The bill originated under the tenure of former state Rep. Steph Vigil, of Colorado Springs, and was inspired in part by the experiences of Steve Locke and Linda Kilis.

Kilis served as an adviser during its crafting, Paschal said.

"This is the kind of situation, where, if anyone puts themselves in their place -- you end up in a situation where you become ill, where you don't really have any recourse, where you can file a lawsuit, but it's a difficult thing to prove -- it's really terrifying," Paschal said.

Requirements for mold cleanup, disclosure of its discovery, or a guarantee of its remediation to current and future tenants, fall under something of a gray area in current state landlord-tenant law.

"These other legal remedies are in place, but unlike the heat not working or a broken window, what constitutes as having thoroughly eliminated the mold isn't clearly defined," said Vigil.

In Colorado, as in many states, a lawsuit is currently the only recourse for tenants who believe negligence led to the exposure that ruined their home, and their health.

Civil litigation is not easy, or cheap. Expert witness testimonies alone run into the multiple thousands of dollars, and attorneys rarely take such cases on retainer.

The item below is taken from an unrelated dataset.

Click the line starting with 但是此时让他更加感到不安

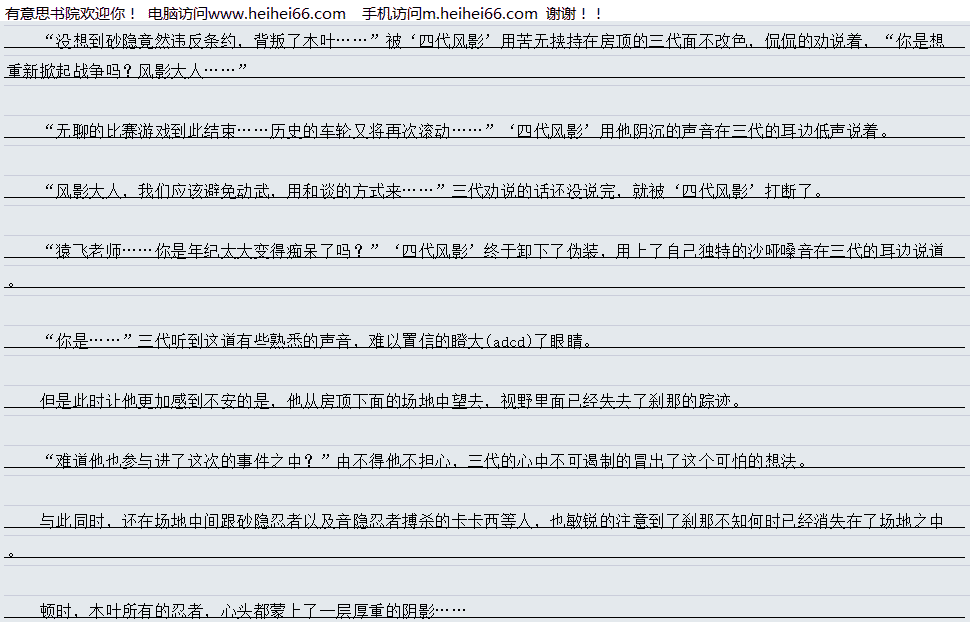pos(391,400)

Which means: If you lose, you pay your own legal costs, and sometimes that of the defendant.

"I think a lot of people have this idea that since landlords have certain obligations to their tenants, and it's the law, that there must be somebody they can complain to," Vigil said. "But the only real lever of accountability in this section of statute is private action."

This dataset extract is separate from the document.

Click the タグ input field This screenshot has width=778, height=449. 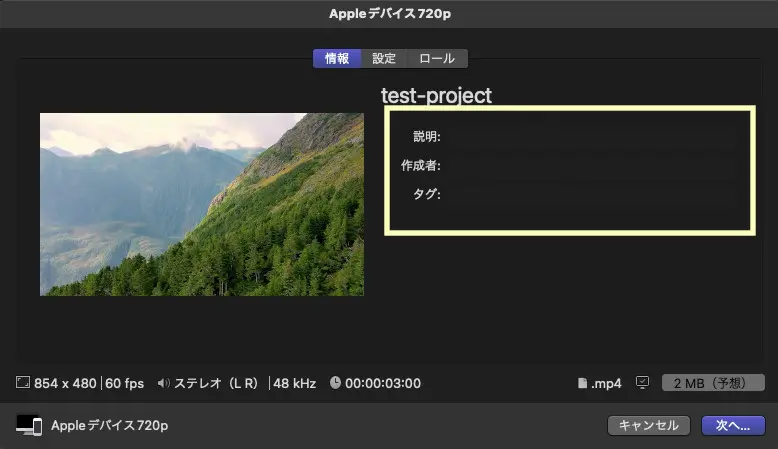coord(595,194)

Some of Linda Kilis' and her sons' symptoms have improved since they moved from the mold-ridden apartment in 2020.

Not so for Locke.

The kitchen counter of his new apartment in Colorado Springs is stacked with medications, and the erstwhile superman needs help pulling on his shoes and socks.

"We don't go anywhere," Locke said, "except for doctor's appointments."

Three days before a scheduled trial date in late February, Bell confirmed to The Gazette that Steve Locke and Linda Kilis had agreed to a settlement offer, which concluded the case and came with a nondisclosure agreement barring all parties from any further discussion of details.

The defense's legal team cited that agreement, as well, declining to comment about the case or terms of the settlement when reached by The Gazette last week.

On the eve of the settlement, Kilis said she planned to keep speaking out about the dangers of mold and pushing for changes in tenant protection laws -- for her family, and yours.

"What hurts the most is our son missed out on a lot of experiences he would have had. His dad looked forward to teaching him how to ski, going hiking and camping and just all of the things that Parkinson's has now prevented him from being able to do," said Kilis before the settlement. "I plan to do whatever I can to keep another family from having to go through what we're going through."